What you will do - Would you transcribe the line containing "Task: Click the left tab scroll arrow" and every line after it, through the end of the records below, exactly and with nothing else?

(Source information Opens)

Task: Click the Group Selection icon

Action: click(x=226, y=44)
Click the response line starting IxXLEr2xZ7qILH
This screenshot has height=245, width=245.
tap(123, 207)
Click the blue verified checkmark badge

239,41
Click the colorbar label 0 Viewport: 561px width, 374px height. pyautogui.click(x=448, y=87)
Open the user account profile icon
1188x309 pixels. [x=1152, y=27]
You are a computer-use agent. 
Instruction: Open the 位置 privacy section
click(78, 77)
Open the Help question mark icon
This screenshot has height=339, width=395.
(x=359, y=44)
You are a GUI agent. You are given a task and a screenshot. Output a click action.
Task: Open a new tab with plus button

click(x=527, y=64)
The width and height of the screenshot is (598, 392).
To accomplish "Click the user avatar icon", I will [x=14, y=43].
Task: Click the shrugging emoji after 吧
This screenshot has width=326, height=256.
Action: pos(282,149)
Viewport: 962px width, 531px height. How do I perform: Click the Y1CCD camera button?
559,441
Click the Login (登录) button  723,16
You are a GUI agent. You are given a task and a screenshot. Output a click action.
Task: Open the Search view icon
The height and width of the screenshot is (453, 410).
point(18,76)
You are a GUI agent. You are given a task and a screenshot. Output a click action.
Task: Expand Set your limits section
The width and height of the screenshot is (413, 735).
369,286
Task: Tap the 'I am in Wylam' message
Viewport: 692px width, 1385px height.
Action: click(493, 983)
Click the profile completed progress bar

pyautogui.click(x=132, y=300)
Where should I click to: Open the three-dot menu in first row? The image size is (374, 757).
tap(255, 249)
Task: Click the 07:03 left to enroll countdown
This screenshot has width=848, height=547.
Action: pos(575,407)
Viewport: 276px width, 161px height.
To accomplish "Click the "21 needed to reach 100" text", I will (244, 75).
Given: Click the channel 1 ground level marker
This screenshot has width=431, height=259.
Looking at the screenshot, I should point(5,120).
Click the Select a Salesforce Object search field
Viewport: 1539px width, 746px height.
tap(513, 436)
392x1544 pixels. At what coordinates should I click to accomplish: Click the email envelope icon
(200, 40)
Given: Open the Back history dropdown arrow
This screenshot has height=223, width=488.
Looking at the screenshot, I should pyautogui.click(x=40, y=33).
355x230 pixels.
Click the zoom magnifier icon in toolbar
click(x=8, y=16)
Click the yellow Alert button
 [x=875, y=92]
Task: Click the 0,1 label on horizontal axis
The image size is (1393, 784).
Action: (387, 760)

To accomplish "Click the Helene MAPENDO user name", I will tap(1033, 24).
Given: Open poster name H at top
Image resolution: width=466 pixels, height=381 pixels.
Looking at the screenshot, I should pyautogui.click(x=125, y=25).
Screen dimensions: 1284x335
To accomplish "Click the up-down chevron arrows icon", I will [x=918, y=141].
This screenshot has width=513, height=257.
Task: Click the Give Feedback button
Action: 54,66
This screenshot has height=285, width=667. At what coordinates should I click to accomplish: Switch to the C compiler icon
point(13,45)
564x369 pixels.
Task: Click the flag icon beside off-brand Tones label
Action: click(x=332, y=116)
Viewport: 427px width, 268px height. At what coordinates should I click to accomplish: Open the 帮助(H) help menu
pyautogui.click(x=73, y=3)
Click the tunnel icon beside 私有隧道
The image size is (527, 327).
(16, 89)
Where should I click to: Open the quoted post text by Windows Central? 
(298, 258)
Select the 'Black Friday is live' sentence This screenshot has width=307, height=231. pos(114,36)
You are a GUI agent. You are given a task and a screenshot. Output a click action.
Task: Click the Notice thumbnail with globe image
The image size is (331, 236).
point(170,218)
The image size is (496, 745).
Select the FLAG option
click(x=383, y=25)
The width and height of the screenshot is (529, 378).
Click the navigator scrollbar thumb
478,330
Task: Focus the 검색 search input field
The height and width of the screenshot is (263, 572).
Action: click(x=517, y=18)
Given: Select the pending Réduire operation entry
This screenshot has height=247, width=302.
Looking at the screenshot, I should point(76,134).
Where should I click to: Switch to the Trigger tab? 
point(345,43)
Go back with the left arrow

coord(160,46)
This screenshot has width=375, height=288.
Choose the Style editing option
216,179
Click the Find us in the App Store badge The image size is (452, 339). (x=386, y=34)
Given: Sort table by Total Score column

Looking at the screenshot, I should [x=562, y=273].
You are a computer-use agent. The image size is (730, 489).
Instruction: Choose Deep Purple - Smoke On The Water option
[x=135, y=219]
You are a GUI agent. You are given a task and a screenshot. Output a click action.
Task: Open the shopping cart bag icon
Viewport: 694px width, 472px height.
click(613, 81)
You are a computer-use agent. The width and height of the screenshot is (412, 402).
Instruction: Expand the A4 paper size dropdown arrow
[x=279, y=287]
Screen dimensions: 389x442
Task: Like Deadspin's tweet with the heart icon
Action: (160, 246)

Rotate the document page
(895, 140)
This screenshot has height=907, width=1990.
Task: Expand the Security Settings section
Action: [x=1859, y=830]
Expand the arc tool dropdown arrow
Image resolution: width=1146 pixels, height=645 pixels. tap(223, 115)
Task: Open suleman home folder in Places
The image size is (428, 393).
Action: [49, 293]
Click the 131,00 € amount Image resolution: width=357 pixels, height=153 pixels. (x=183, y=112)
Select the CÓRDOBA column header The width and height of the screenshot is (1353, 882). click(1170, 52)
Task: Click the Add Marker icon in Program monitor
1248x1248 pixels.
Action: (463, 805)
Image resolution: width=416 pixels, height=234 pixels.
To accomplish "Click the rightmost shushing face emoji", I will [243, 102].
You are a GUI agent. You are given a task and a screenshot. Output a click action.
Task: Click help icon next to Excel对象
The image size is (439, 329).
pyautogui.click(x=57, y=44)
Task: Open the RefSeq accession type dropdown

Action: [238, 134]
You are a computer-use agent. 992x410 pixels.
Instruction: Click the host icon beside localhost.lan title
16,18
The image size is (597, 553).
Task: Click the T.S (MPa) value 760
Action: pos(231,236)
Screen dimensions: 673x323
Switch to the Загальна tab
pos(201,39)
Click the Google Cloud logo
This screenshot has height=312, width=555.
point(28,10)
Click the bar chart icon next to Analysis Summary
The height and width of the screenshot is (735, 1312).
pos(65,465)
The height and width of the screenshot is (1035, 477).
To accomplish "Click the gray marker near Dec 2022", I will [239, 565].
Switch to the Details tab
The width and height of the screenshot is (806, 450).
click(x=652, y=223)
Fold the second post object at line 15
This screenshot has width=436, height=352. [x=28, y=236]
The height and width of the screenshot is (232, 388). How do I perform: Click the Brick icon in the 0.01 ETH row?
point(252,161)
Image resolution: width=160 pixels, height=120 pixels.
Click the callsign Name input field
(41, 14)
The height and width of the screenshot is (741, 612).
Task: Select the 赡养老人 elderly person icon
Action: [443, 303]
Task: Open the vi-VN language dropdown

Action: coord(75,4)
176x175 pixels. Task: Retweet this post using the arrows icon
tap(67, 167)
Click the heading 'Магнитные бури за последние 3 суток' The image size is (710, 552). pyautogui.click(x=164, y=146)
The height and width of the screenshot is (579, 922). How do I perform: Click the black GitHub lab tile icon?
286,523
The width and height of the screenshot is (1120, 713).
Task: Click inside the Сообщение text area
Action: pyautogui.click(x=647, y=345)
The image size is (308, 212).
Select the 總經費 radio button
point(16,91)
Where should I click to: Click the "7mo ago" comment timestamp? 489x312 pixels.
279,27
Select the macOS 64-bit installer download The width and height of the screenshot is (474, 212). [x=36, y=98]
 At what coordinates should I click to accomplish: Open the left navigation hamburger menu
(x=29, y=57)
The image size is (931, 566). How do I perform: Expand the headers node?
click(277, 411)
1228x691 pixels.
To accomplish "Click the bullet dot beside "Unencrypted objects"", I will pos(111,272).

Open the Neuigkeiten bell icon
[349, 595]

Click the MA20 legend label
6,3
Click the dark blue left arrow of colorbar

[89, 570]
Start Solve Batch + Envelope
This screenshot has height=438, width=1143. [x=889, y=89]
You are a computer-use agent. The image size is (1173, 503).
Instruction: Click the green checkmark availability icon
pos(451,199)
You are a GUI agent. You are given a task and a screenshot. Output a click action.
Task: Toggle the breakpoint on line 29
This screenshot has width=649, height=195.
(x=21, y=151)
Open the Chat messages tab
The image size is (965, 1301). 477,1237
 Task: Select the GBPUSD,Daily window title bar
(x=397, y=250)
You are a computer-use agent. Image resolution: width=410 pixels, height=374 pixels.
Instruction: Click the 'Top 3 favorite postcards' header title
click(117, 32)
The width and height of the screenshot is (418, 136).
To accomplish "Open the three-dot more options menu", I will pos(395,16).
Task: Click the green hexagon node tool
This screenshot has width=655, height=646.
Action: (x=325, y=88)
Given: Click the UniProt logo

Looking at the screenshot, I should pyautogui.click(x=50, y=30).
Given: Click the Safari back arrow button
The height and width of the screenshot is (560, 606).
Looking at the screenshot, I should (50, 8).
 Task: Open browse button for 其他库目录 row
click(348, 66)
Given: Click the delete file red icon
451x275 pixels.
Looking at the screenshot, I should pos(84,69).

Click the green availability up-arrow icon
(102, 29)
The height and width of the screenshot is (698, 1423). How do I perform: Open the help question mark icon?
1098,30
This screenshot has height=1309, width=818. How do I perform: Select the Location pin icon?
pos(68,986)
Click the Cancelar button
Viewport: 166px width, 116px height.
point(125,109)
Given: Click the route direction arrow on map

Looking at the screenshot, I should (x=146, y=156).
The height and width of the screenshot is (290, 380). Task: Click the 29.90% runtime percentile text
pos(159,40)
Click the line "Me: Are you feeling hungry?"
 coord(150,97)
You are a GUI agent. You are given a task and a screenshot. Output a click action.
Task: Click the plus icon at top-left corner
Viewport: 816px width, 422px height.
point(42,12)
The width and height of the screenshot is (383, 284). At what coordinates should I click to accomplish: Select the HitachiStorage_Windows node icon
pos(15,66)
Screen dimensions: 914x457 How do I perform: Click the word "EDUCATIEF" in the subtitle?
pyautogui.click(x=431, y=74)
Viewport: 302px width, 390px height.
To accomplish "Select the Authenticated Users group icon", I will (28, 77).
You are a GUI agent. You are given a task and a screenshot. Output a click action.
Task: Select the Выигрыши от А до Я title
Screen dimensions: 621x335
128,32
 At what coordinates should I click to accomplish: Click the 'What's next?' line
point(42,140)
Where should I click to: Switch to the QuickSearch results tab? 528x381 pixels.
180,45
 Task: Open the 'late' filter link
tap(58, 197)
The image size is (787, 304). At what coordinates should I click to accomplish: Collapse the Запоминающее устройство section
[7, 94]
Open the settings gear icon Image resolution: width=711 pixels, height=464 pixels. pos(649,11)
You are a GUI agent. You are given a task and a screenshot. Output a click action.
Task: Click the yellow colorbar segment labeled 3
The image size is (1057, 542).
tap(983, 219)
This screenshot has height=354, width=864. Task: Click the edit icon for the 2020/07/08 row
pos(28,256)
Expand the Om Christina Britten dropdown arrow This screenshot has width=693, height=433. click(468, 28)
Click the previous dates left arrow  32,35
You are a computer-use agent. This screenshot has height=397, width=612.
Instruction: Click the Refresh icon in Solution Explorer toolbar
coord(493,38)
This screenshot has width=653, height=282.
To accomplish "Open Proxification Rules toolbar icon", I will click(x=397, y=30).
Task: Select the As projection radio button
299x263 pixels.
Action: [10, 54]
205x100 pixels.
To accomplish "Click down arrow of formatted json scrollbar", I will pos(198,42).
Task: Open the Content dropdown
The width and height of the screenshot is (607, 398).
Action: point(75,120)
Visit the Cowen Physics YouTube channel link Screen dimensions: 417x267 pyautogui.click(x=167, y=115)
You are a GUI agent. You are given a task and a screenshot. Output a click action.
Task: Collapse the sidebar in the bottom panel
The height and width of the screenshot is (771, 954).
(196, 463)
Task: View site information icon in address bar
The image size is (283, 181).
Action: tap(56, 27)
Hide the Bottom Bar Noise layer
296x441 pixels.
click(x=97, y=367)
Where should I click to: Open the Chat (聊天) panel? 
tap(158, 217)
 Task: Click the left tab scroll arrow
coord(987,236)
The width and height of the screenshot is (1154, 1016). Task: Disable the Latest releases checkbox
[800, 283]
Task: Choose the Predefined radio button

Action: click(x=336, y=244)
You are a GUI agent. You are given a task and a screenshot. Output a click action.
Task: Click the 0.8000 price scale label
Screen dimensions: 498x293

(Source information Closes)

Solution to this exercise -
 Task: Click the left tab scroll arrow
coord(987,236)
The width and height of the screenshot is (1154, 1016). Task: Disable the Latest releases checkbox
[800, 283]
Task: Choose the Predefined radio button

Action: click(x=336, y=244)
You are a GUI agent. You are given a task and a screenshot. Output a click action.
Task: Click the 0.8000 price scale label
Screen dimensions: 498x293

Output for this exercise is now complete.